Keyword search on "page": report each line of the records that contains it.

[Opening DATASET CONTENT section]

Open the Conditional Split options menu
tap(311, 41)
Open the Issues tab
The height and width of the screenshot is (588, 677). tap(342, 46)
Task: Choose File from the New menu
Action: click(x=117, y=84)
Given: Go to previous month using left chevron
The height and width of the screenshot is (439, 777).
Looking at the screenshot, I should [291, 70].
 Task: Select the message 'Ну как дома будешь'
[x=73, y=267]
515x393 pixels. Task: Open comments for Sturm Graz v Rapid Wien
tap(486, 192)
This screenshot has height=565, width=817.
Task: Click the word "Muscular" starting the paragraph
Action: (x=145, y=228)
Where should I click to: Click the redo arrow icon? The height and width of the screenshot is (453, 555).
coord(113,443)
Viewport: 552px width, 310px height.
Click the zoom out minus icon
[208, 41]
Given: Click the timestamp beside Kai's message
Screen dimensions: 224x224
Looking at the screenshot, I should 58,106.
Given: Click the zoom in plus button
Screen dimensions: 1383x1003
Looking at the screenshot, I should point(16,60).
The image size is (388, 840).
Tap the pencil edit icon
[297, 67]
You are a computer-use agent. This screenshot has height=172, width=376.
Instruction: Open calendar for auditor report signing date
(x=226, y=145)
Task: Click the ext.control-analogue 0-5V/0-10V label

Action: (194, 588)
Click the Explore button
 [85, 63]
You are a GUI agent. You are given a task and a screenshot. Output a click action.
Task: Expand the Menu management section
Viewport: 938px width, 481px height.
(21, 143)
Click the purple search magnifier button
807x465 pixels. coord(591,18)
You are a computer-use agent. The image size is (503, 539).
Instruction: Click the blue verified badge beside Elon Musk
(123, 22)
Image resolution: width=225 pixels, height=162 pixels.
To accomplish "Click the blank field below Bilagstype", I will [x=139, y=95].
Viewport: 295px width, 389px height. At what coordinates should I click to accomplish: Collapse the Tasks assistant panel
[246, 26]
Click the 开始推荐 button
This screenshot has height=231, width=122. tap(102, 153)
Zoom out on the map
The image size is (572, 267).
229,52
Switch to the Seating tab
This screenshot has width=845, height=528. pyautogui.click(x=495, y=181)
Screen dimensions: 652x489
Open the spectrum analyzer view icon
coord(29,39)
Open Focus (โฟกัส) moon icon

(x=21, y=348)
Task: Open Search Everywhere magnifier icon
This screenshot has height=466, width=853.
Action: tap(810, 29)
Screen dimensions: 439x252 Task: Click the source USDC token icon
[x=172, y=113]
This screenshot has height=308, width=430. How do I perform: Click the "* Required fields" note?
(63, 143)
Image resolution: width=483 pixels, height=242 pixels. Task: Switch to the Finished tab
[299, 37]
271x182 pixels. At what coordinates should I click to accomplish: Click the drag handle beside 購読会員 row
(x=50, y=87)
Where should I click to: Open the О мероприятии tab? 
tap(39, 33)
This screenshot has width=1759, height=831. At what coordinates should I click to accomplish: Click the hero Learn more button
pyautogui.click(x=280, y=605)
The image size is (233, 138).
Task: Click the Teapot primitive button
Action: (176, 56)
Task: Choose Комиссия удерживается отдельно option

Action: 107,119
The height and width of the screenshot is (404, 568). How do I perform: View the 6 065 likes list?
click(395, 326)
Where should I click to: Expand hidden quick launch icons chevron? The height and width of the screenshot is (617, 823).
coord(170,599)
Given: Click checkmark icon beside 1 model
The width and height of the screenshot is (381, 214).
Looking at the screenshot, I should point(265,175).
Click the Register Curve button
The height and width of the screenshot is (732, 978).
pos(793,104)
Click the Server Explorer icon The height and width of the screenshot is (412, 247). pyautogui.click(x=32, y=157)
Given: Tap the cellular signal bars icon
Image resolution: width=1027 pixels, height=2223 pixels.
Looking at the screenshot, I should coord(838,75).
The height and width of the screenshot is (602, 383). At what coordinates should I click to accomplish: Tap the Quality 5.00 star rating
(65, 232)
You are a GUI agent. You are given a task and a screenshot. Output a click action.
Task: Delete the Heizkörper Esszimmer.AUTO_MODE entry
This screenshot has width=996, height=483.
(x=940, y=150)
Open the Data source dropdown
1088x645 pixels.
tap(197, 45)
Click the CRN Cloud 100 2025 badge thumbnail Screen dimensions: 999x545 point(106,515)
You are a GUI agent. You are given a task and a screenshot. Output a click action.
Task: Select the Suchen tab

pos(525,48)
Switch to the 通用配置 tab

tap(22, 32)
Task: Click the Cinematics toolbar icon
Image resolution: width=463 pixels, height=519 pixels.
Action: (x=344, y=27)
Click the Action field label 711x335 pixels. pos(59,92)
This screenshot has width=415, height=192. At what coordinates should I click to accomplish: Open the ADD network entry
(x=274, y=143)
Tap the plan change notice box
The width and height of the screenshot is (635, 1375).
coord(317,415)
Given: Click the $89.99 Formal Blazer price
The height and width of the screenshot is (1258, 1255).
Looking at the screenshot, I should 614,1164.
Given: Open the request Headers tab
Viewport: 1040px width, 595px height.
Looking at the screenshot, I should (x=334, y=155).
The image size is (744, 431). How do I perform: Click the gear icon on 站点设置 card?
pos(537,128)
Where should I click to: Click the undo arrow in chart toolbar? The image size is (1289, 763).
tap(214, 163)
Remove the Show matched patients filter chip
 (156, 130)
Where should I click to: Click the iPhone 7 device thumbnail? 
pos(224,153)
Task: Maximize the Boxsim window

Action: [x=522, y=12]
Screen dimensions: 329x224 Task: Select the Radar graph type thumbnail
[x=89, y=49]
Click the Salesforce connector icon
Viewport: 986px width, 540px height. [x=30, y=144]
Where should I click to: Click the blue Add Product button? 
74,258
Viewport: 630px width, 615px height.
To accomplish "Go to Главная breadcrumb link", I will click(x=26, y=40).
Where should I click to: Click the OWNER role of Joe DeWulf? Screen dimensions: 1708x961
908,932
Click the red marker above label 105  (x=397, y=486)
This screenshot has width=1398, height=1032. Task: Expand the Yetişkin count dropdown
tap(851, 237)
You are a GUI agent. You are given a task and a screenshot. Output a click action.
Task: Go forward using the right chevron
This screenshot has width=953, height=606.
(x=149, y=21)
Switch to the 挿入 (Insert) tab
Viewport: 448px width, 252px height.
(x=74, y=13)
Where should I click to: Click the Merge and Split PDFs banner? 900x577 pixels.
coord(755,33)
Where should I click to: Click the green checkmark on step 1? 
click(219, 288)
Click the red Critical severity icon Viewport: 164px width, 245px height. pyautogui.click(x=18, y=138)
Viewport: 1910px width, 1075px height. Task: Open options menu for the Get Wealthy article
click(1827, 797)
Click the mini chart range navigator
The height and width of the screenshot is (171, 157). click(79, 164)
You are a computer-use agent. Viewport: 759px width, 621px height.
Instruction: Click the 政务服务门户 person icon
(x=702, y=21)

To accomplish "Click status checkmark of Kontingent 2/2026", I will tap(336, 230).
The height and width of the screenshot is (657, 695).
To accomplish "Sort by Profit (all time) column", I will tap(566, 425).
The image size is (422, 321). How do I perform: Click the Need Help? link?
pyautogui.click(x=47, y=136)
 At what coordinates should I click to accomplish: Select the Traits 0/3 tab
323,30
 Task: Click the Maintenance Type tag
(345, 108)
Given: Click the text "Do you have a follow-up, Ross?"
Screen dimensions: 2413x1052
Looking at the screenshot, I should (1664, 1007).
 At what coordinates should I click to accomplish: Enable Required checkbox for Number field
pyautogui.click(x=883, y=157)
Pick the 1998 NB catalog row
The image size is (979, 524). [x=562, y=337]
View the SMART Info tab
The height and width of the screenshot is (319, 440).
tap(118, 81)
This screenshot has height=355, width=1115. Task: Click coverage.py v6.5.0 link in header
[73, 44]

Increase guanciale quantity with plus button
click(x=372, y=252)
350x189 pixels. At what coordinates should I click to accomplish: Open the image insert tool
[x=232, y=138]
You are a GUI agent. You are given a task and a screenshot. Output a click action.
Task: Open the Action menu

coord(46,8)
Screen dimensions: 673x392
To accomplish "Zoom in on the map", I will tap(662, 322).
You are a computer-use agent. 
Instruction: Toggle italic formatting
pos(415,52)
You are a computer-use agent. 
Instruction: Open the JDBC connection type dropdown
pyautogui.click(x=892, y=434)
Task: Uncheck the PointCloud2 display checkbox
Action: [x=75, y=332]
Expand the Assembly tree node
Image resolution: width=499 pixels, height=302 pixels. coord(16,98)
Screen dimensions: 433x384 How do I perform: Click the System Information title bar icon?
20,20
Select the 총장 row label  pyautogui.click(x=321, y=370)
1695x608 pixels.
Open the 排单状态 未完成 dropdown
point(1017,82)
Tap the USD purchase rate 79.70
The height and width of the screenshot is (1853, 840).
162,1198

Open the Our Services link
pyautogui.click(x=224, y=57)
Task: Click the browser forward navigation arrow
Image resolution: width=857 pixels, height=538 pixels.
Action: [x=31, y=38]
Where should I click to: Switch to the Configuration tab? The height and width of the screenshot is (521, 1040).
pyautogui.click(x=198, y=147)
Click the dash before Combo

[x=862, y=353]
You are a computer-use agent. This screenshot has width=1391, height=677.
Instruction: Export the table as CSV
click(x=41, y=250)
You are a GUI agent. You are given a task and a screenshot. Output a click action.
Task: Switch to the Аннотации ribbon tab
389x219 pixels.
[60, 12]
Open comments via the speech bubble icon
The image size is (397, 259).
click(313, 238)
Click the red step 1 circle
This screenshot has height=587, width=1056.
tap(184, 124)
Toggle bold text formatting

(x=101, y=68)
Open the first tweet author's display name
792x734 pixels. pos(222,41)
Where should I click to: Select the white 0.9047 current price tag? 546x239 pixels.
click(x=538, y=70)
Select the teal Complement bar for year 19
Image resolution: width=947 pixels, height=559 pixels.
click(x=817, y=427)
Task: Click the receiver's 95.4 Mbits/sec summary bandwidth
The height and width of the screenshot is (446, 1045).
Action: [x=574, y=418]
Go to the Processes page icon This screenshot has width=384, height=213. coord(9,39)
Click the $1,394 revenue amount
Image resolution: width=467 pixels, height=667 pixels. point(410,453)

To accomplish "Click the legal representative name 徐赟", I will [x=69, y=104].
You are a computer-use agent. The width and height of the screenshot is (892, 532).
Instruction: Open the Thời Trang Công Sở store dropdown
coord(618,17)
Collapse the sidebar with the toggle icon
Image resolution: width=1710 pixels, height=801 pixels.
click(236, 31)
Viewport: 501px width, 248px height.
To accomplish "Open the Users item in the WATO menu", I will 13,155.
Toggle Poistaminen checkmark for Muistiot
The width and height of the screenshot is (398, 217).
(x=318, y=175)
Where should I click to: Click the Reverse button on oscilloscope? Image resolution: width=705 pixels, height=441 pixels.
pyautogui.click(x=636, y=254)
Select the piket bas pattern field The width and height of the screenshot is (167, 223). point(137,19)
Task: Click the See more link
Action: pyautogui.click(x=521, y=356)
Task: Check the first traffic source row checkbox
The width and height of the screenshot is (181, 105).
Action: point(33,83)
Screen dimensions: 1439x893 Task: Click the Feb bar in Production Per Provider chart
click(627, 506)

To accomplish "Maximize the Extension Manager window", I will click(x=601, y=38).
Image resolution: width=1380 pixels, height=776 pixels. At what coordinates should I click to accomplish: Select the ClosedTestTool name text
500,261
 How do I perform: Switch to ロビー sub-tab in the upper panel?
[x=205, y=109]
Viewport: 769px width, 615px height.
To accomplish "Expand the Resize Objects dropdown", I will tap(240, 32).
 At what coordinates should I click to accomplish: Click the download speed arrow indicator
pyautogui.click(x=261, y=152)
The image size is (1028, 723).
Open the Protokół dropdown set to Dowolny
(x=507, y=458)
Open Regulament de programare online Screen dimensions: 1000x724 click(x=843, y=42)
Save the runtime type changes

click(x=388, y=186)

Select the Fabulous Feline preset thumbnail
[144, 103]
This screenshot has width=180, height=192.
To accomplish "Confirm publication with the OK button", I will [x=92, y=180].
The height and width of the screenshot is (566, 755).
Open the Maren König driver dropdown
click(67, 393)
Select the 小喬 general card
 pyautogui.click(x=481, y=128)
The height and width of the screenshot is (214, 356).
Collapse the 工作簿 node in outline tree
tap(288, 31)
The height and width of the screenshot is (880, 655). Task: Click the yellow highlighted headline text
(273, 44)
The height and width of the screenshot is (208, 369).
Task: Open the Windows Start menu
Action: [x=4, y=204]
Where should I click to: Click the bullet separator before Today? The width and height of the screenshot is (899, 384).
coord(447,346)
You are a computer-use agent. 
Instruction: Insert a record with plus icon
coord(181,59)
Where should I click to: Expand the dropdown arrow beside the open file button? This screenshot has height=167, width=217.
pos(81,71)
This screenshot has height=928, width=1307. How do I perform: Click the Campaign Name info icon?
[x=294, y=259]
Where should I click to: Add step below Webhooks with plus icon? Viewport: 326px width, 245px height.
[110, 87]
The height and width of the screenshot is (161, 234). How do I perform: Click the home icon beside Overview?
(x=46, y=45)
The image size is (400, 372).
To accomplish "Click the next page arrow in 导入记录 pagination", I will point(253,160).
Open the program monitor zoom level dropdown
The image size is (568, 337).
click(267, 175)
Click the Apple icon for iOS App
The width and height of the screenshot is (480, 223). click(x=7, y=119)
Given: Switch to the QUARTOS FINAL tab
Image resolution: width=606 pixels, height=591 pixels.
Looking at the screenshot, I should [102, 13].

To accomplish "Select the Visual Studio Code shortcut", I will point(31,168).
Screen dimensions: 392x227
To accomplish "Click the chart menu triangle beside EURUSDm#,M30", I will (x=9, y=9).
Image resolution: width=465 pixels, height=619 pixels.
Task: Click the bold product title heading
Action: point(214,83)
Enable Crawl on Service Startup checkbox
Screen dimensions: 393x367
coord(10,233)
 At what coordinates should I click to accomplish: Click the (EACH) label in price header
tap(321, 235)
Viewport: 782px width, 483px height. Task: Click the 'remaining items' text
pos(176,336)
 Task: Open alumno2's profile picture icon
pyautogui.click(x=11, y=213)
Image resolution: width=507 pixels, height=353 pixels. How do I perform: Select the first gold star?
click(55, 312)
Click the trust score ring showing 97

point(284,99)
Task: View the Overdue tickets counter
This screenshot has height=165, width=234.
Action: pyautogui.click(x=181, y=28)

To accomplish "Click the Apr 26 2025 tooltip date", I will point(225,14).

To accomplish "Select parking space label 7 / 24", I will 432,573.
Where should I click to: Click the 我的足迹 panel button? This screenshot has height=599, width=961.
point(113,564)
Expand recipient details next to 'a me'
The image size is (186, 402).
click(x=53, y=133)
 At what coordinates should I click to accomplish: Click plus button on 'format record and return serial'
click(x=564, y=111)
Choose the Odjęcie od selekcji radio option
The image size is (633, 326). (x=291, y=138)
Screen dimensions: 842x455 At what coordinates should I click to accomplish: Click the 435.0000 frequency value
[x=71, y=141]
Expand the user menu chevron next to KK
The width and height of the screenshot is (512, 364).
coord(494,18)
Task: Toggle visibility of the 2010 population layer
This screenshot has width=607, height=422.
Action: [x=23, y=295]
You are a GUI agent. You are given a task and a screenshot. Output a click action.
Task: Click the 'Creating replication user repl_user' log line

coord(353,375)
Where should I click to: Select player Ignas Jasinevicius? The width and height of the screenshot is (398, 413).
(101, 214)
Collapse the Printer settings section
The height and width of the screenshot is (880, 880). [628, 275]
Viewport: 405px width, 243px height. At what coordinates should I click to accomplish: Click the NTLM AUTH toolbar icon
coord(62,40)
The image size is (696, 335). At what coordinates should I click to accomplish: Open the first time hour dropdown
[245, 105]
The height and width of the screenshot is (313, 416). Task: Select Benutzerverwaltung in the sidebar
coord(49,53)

[Closing DATASET CONTENT section]

→ OUTPUT:
Go to the Processes page icon This screenshot has width=384, height=213. coord(9,39)
To accomplish "Click the next page arrow in 导入记录 pagination", I will point(253,160).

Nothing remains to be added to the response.